ペーハーがどれくらい酸性に近ずくかによって、風味がかなり変わってきますし、発酵時間やガスの含みをかなり違ってきてしまいます。
すると、昨日はうまくいったのに今日は何か元気がない・・・みたいなことがしばしば起きてしまう可能性が高まります。
イーストの量やパン生地の捏ね上げ温度、そして発酵時間によってどのように味や風味が変化していくのかをじっくり試しながら、イーストと小麦粉との相性を実感してほしいと思います。
パンの美味しさの基本となる部分を実感できないうちに、様々な情報に惑わされて様々な酵母に手を出すことによって、製パンの根幹が見えずにいる方が非常に多いのではないかと感じてなりません。
出来ることなら小麦粉をしょっちゅう変えることも一旦中止してみましょう。
小麦粉が持つ個性と言うのは、味もさることながら水の吸い方、粘りや伸び、弾力やガスの含み方など、それぞれに個性があります。
その個性をつかみきれないうちにブレンドに走ってしまったりすると、もう個性をもブレンドされてしまいますから、要するに良く分からなくなってしまうのです。
差別化とか安全とかを考える前に、パンの美味しさとは何か・・・を実感してほしいと思います。
自分の作り方を見直してみよう・・・その2
製法はストレート法(ディレクト法)のみにしてみましょう。
ストレート法というのは、もちろんご存知のことと思いますが、冷蔵したり冷凍したり、種を作ったりなどということを行わずに、その日に捏ねてその日に焼くことを言いますが、この製法で作られたパンをダサいと考える方が意外といらっしゃいます。
「何か一工夫を加えてオリジナルを・・・」そう考える気持ちはよくわかるのですが、そもそもストレート法のパンの美味しさを十分確認できていますでしょうか?
やたらと発酵時間を長くしたり、低温発酵に走ってしまうと、素材の旨味である小麦の風味よりも発酵臭が勝ることになり、粉本来の旨味が出ない場合がよくあります。
また、言いにくいことですが、特に冷蔵法の場合は雑菌の繁殖によって本来の風味を奪われているケースも多々あるのです。

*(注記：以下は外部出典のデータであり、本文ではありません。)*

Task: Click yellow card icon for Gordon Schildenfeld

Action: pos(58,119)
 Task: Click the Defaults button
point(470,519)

まずは、ミキシングの度合いによってパンの風味や、特に食感がどう変わるのか、小麦粉が変わるとどう味が変わってくるのかをダイレクトに感じ取れるストレート法をしっかりとマスターしてほしいと思います。
生地の感触や、その生地に合った成形の仕方を手がつかめるようになるまでは、いたずらに製法を変えたりせず、十分対応できる自信がついたら、また色々とお試しになると良いでしょう。

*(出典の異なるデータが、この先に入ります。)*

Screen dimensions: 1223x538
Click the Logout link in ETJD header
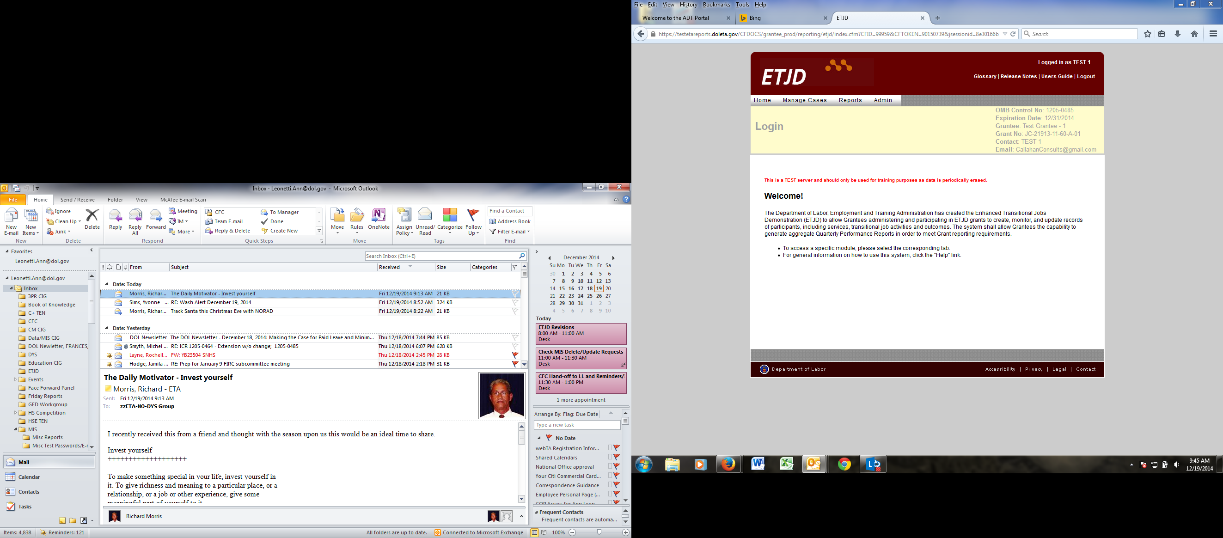[1085, 76]

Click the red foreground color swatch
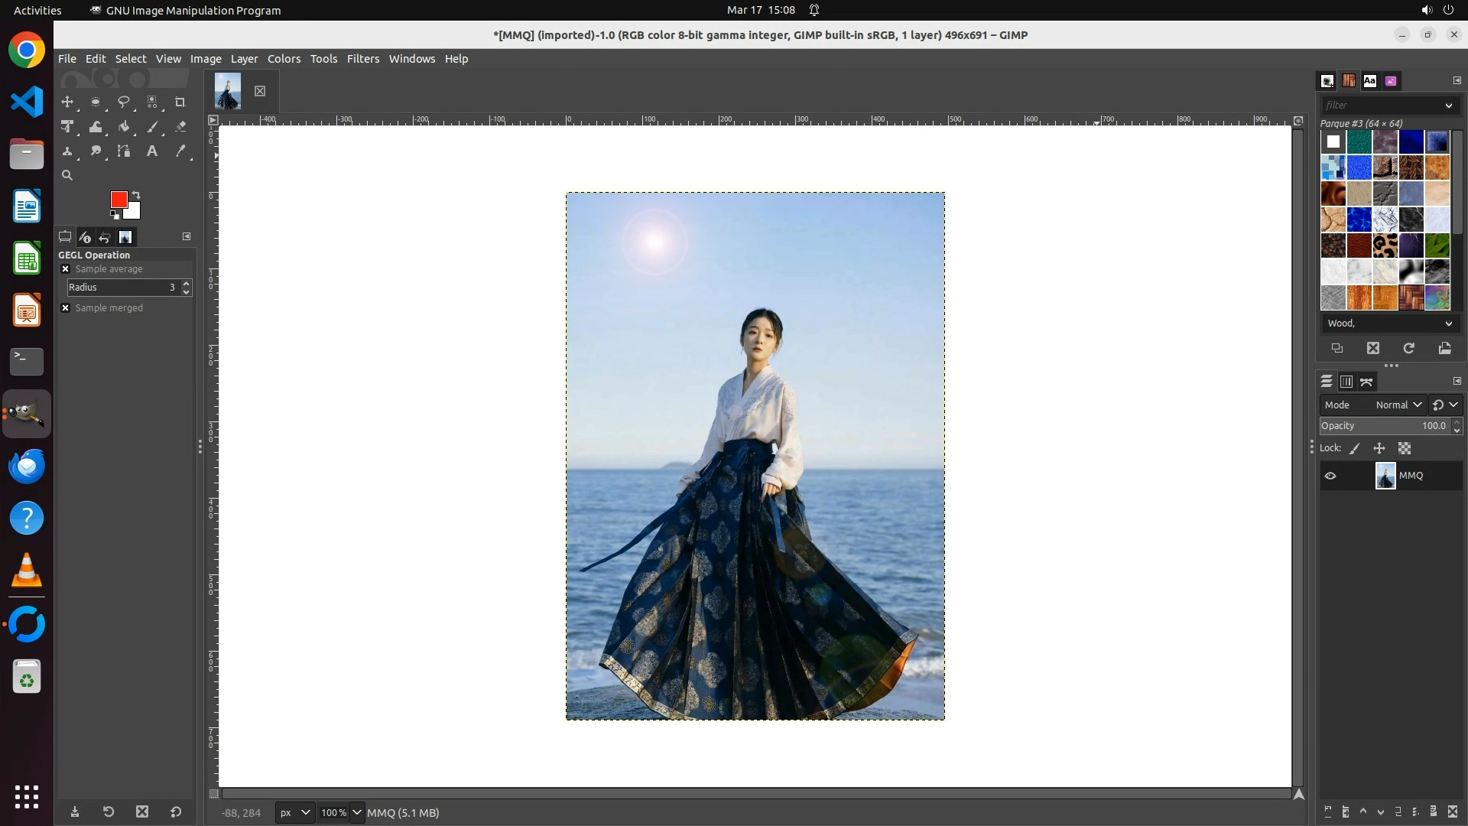(118, 199)
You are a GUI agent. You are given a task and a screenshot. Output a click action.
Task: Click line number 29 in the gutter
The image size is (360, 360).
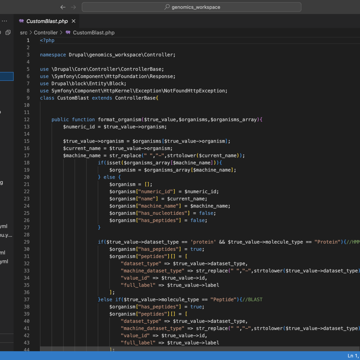27,242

どうしてこうなってしまうのでしょうかと言うご質問と同時に画像を送ってもらうことが多いのですが、端的に原因を求められても、製法や酵母が違えば、その都度それぞれに色々な注意点がありますので、解決までにはそれはそれは長いやり取りが必要となります。
長いやり取りが嫌で言っているのではなく、基本がしっかりと出来てさえいれば、ポイントだけをお話ししただけで解決に導かれることがほとんどなのです。
ですので、様々な製法を行いたい気持ちをぐっとこらえて、まずは自分自身の思い描くパンが安定的に作れるように頑張っていただきたいと思います。
自分の作り方を見直してみよう・・・その3
映えはどうでもよいことを知りましょう
カッコイイ専門店のようなパンを作りたい・・・
有名店のような美しいクープ、色鮮やかなデニッシュが作りたい・・・
気持ちはよくわかります。
しかしそれは、製造販売を行っている方は自分や自分のチームの作ったパンが20万円以上売れるようになってからチャレンジしても遅くはありません。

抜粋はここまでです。